Skip to contents

This function subsets the full data by column subsamples (rate=50%) The optimal hyperparameter search is performed based on spatiotemporal cross-validation schemes. As of version 0.4.5, users can define metric used for selecting best hyperparameter set (default = "rmse").

Usage

fit_meta_learner(
  data,
  c_subsample = 0.5,
  r_subsample = 1,
  yvar = "Arithmetic.Mean",
  target_cols = c("site_id", "time", "lon", "lat", "Event.Type"),
  args_generate_cv = list(),
  tune_iter = 50L,
  trim_resamples = FALSE,
  return_best = TRUE,
  metric = "rmse"
)

Arguments

data

data.frame. Full data.frame of base learner predictions and AQS spatiotemporal identifiers. attach_pred.

c_subsample

numeric(1). Rate of column resampling. Default is 0.5.

r_subsample

numeric(1). The proportion of rows to be used. Default is 1.0, which uses full dataset but setting is required to balance groups generated with make_subdata

yvar

character(1). Outcome variable name

target_cols

characters(1). Columns from data to be retained during column resampling. Default is c("site_id", "time", "Event.Type", "lon", "lat").

args_generate_cv

List of arguments to be passed to switch_generate_cv_rset function.

tune_iter

integer(1). Bayesian optimization iterations. Default is 50.

trim_resamples

logical(1). Default is TRUE, which replaces the actual data.frames in splits column of tune_results object with NA. Passed to fit_base_tune.

return_best

logical(1). If TRUE, the best tuned model is returned. Passed to fit_base_tune.

metric

character(1).
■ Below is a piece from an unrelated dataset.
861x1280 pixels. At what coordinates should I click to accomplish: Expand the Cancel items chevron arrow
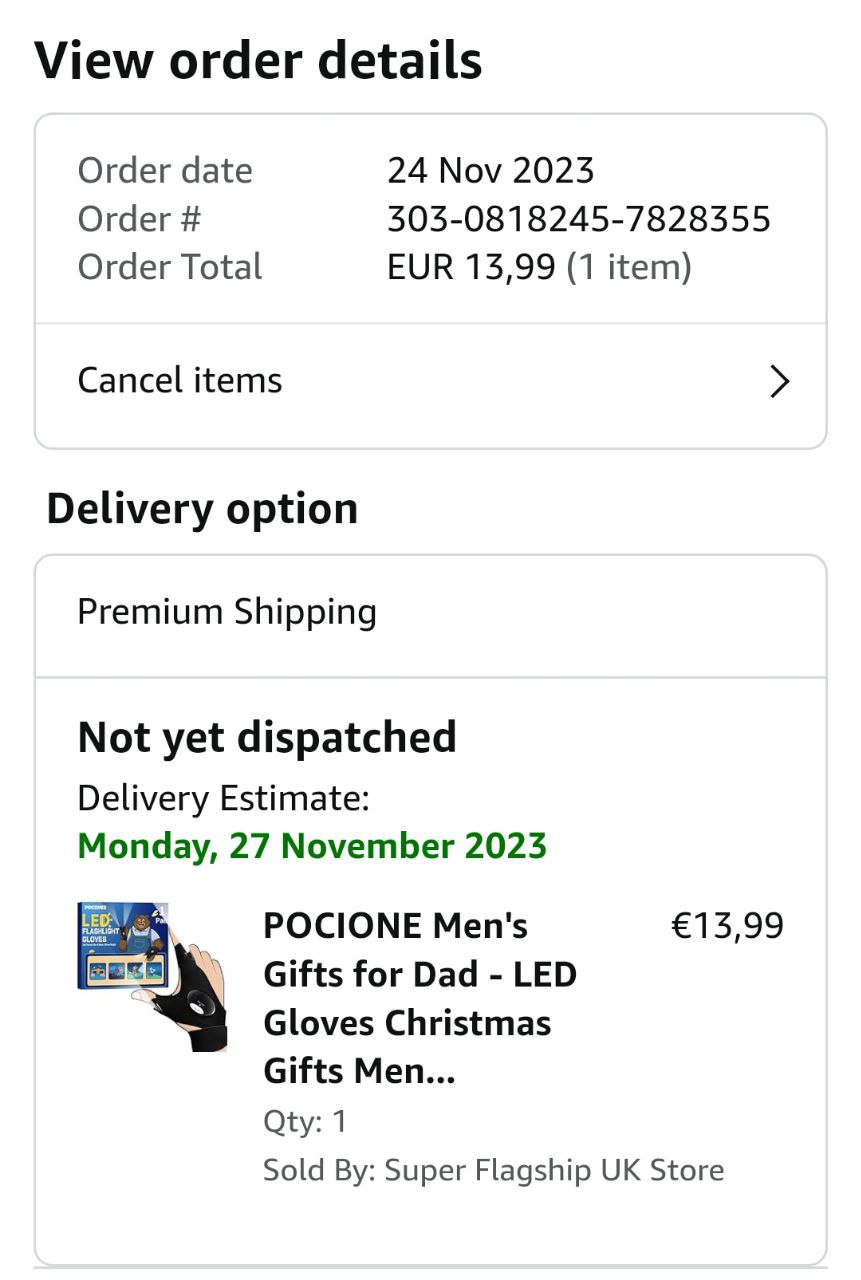pyautogui.click(x=780, y=381)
The metric to be used for selecting the best. Must be one of "rmse", "rsq", "mae". Default = "rmse". Passed to fit_base_tune.

Value

List of 3, including the best-fit model, the best hyperparameters, and the all performance records from tune::tune_bayes(). Note that the meta learner function returns the best-fit model, not predicted values.